== EXERCISE INPUT ==
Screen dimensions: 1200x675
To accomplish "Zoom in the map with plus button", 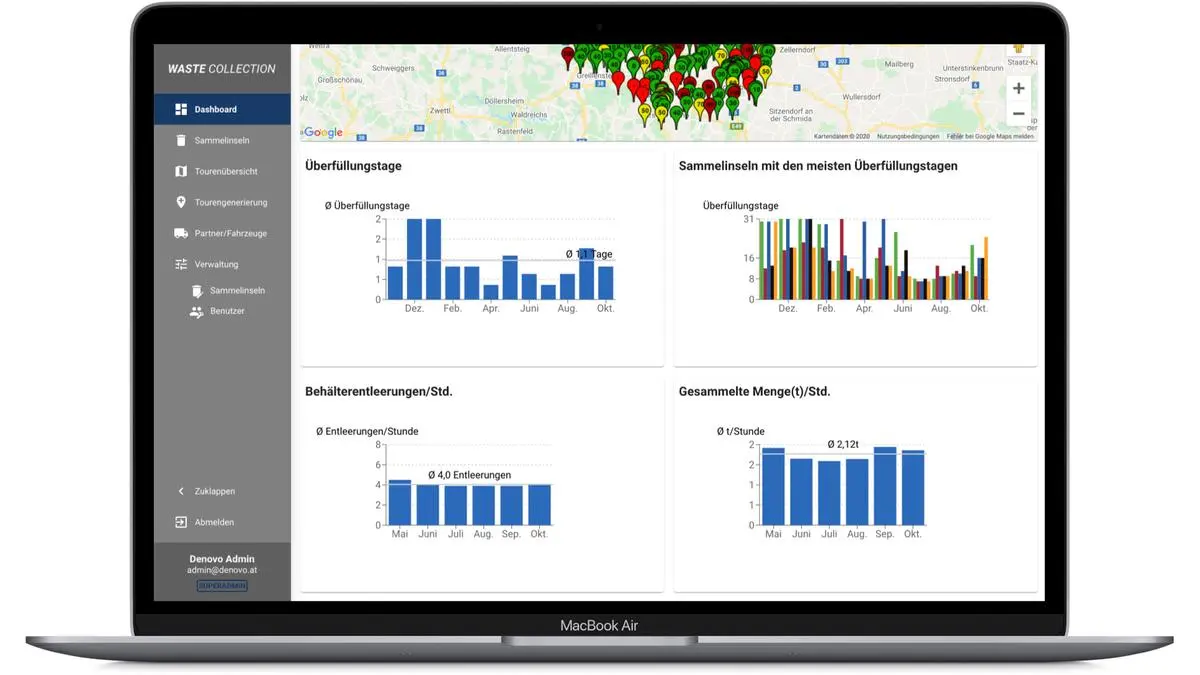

...

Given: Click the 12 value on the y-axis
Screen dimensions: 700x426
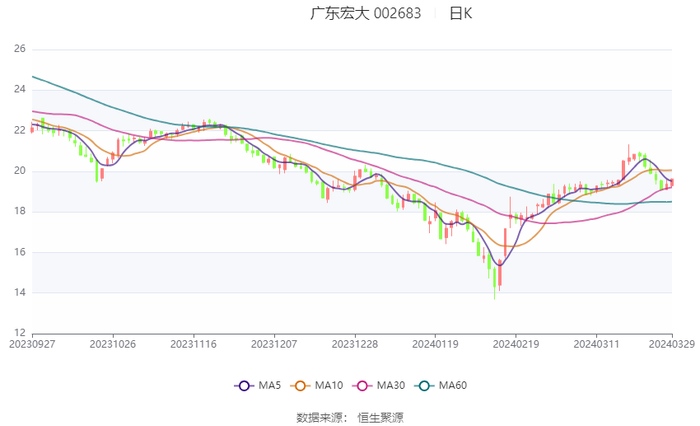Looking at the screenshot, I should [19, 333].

== WHAT IS BEING ASKED ==
Copy needed, without pictures: the lines of the listing above from the line containing "Screen dimensions: 1200x675" up to and including the line containing "the map with", set down exactly.

== OUTPUT BELOW ==
Screen dimensions: 1200x675
To accomplish "Zoom in the map with plus button", 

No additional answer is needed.